La poignée veuve
Bonsoir,
j'ai travaillé la semaine dernière dans la bonne ville de T.
En écolo consciencieux, j'ai fait confiance à la SNCF : elle m'a fait aimer le train.
Je pris donc le train de 6h09, direct pour T.
Lecture
ensommeillée, visualisation compassée des sommets enneigés, sommeillage
matudinal : telles étaient mes occupations dans le rapide qui me menait
à T.
Comme à l'accoutumée, en garçon prévoyant, j'allais uriner les
mains dans les poches, peu de temps avant l'arrivée prévue à T., non
sans avoir demandé à mon camarade de compartiment, car c'était un de ces
wagons à compartiment comme autrefois, de surveiller mon cartable, dans
lequel j'avais réussi à glisser non seulement mes affaires de classe,
mais aussi mon slip, mes chaussettes sèches et ma chemise de rechange.

......

> _CONSIGNES_:
1 > Recopiez tel quel le passage du récit du trajet en train compris entre « La poignée veuve » et « aimer le train. », ces deux bouts de phrase inclus.
2 > Écrivez la suite du récit du trajet en train, en partant juste après sa dernière phrase.

......

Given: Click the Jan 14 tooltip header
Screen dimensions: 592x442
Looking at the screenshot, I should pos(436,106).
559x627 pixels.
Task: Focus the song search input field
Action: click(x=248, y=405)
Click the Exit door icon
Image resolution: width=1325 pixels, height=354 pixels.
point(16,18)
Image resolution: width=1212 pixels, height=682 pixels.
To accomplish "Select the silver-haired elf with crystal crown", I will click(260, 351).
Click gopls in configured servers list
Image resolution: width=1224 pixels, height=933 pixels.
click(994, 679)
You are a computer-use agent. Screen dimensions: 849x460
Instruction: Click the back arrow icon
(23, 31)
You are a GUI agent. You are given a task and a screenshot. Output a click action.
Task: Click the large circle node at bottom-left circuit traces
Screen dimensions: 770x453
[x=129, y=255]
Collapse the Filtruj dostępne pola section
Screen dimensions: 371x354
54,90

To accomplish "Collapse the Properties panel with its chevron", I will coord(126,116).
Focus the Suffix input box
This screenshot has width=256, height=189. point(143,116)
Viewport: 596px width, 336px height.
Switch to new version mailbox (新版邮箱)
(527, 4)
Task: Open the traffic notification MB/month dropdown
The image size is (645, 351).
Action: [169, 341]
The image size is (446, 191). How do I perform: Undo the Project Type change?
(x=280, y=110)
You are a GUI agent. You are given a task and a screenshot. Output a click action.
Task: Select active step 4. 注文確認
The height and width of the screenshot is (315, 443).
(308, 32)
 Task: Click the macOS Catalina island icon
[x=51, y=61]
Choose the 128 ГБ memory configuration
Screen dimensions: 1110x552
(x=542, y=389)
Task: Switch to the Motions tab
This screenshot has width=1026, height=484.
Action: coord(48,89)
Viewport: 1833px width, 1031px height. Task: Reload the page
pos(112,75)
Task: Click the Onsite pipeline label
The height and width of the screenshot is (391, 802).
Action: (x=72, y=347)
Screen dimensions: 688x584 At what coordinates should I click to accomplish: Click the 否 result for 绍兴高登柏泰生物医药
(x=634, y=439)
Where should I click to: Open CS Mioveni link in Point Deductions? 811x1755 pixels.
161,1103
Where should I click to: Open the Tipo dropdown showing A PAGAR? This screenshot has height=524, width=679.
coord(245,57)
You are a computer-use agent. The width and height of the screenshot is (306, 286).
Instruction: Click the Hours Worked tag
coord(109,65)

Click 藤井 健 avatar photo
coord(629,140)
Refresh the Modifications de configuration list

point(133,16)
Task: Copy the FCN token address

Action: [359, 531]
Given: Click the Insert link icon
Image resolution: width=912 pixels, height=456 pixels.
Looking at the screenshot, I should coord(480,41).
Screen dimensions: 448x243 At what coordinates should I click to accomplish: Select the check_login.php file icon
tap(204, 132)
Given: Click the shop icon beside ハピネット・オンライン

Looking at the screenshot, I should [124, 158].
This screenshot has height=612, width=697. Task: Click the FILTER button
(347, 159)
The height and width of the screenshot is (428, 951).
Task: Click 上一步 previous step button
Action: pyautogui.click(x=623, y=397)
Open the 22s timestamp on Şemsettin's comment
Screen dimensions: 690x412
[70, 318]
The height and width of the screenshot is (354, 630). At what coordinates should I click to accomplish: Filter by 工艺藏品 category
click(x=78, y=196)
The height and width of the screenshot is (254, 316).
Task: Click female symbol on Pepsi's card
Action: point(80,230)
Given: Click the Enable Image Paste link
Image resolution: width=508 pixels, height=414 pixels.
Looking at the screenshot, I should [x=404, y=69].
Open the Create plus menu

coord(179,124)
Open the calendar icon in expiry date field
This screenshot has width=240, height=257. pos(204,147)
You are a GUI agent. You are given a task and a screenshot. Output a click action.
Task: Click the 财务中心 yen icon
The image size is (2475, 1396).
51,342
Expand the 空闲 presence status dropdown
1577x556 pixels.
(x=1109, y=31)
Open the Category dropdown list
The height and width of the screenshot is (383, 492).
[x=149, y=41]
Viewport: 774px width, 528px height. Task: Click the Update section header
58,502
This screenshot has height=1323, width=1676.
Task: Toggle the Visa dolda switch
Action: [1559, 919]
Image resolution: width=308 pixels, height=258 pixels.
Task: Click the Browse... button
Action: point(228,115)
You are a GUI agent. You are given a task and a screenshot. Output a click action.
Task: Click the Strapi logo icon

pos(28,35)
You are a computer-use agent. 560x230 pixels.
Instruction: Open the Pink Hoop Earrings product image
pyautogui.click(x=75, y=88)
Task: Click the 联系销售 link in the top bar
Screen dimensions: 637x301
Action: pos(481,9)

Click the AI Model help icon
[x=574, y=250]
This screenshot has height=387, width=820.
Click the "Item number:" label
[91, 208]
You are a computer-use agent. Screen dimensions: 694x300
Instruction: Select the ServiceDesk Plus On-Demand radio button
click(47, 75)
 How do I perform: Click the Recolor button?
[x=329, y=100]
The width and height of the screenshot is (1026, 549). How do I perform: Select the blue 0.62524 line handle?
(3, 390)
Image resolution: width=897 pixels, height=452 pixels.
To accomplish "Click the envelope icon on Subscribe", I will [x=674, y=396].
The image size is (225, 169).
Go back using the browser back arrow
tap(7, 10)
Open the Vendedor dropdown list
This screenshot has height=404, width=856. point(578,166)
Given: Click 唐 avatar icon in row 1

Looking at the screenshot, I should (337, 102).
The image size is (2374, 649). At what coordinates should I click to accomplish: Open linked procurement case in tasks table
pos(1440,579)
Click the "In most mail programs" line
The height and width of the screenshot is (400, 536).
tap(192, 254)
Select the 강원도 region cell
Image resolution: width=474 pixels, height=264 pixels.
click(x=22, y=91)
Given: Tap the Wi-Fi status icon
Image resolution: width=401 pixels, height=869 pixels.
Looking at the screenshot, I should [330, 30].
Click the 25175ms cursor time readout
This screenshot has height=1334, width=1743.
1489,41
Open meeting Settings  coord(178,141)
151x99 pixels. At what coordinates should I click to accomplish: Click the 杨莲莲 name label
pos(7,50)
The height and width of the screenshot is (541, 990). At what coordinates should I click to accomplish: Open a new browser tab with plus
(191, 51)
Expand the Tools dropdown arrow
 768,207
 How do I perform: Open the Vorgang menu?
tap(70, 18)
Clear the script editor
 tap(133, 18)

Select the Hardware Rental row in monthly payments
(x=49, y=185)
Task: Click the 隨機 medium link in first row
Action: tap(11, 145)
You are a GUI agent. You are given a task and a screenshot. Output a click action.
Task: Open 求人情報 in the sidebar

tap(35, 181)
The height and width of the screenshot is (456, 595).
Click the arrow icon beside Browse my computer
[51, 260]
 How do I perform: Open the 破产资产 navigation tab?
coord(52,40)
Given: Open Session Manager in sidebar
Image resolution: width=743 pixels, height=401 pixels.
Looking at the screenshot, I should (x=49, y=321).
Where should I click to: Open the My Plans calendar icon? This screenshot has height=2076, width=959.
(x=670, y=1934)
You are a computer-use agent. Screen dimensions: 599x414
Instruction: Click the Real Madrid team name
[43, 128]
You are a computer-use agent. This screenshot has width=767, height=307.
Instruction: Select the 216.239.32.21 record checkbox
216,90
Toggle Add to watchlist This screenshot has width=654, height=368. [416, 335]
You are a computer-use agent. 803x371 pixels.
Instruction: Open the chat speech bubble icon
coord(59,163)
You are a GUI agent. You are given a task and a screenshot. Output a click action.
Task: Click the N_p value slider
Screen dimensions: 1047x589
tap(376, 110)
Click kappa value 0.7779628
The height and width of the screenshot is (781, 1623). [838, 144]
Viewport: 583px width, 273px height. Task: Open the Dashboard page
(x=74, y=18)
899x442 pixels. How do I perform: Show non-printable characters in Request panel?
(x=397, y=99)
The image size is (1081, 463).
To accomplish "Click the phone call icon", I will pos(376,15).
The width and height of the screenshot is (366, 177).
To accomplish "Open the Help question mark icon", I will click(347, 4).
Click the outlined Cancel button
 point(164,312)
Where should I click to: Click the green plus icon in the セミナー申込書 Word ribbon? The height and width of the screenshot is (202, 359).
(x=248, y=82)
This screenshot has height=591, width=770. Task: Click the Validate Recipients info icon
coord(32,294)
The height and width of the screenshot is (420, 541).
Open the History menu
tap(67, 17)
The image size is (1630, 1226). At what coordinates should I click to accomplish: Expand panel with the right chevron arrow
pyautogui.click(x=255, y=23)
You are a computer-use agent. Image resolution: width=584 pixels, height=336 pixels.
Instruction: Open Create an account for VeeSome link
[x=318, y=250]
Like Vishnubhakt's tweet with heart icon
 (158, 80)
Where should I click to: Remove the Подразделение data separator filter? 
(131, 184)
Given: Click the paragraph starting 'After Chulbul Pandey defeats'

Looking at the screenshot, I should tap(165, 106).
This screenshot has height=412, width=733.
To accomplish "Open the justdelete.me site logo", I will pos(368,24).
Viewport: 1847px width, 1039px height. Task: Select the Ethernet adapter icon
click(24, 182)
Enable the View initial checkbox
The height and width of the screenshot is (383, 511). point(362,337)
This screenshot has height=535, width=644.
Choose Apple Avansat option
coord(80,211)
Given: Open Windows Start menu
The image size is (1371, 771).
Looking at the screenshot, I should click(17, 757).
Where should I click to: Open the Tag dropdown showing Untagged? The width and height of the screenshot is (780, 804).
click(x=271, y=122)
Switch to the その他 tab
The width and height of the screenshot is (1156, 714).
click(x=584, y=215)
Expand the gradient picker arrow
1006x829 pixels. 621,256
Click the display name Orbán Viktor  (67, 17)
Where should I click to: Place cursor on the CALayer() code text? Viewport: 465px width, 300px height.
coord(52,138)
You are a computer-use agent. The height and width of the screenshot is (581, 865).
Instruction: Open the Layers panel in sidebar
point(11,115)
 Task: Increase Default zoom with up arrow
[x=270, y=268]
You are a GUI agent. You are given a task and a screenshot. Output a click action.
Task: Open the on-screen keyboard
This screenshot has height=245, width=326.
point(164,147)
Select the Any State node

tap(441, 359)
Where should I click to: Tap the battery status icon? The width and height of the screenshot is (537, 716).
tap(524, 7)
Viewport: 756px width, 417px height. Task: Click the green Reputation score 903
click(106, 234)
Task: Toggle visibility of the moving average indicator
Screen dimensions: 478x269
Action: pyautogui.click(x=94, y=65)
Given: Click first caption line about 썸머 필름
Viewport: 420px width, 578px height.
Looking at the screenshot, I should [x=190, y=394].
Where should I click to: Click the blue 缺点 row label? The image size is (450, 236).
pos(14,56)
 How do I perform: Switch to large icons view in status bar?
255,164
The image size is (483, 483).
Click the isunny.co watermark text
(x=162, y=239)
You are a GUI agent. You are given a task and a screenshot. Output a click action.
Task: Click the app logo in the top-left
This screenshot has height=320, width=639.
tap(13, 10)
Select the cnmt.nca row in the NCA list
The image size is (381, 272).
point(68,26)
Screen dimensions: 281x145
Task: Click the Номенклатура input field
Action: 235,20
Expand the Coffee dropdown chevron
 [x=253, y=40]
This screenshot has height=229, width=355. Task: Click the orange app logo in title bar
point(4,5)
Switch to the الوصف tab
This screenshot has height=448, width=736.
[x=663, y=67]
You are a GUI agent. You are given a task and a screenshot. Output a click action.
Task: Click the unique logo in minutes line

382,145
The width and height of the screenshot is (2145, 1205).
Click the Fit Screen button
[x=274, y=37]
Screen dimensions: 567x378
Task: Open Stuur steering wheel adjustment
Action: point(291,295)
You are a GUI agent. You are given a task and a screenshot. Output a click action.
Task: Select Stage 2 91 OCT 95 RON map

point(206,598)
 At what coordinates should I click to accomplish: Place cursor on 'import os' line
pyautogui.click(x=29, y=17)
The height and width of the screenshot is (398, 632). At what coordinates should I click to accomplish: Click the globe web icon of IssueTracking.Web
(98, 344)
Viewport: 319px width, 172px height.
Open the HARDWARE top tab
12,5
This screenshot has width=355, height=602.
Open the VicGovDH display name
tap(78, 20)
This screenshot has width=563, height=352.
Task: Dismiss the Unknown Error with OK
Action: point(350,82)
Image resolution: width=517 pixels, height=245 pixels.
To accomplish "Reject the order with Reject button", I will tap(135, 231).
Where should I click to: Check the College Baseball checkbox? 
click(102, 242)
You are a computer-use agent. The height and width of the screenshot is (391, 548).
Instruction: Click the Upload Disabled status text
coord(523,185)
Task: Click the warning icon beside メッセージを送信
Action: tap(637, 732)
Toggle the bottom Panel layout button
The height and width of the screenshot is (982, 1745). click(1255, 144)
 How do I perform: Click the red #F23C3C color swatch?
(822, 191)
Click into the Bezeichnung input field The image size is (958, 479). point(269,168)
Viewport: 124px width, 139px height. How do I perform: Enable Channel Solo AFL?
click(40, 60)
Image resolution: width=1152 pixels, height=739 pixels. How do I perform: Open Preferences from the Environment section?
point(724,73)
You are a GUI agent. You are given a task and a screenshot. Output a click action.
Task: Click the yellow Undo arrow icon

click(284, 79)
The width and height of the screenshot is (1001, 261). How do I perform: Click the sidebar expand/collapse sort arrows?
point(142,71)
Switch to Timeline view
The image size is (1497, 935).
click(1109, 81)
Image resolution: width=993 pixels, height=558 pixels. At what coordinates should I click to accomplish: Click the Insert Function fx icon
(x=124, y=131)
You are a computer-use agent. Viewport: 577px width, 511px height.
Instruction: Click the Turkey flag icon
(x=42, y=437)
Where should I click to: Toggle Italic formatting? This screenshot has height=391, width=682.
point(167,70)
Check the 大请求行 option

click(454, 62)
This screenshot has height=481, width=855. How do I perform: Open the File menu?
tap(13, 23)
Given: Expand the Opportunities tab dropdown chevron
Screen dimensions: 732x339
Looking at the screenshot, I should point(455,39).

......

> _RÉSULTATS FINAUX_:
1 >
La poignée veuve
Bonsoir,
j'ai travaillé la semaine dernière dans la bonne ville de T.
En écolo consciencieux, j'ai fait confiance à la SNCF : elle m'a fait aimer le train.

2 >
J'urine donc.
Je me lave les mains.
Je sors des toilettes.
Non, je ne sors pas : il n'y a pas de poignée à l'intérieur des WC : les WC étaient fermés de l'intérieur.
Je
me mets donc, rempli d'adrénaline, à tambouriner sur la porte,
craignant déjà de me retrouver enfermé jusqu'à L. ou P. ou B. (terminus
du train) et de rater par là même mon cours : adieu veaux, vaches,
cochons, poulets.
Le contrôleur est heureusement passé par là et m'a délivré.
Ouf.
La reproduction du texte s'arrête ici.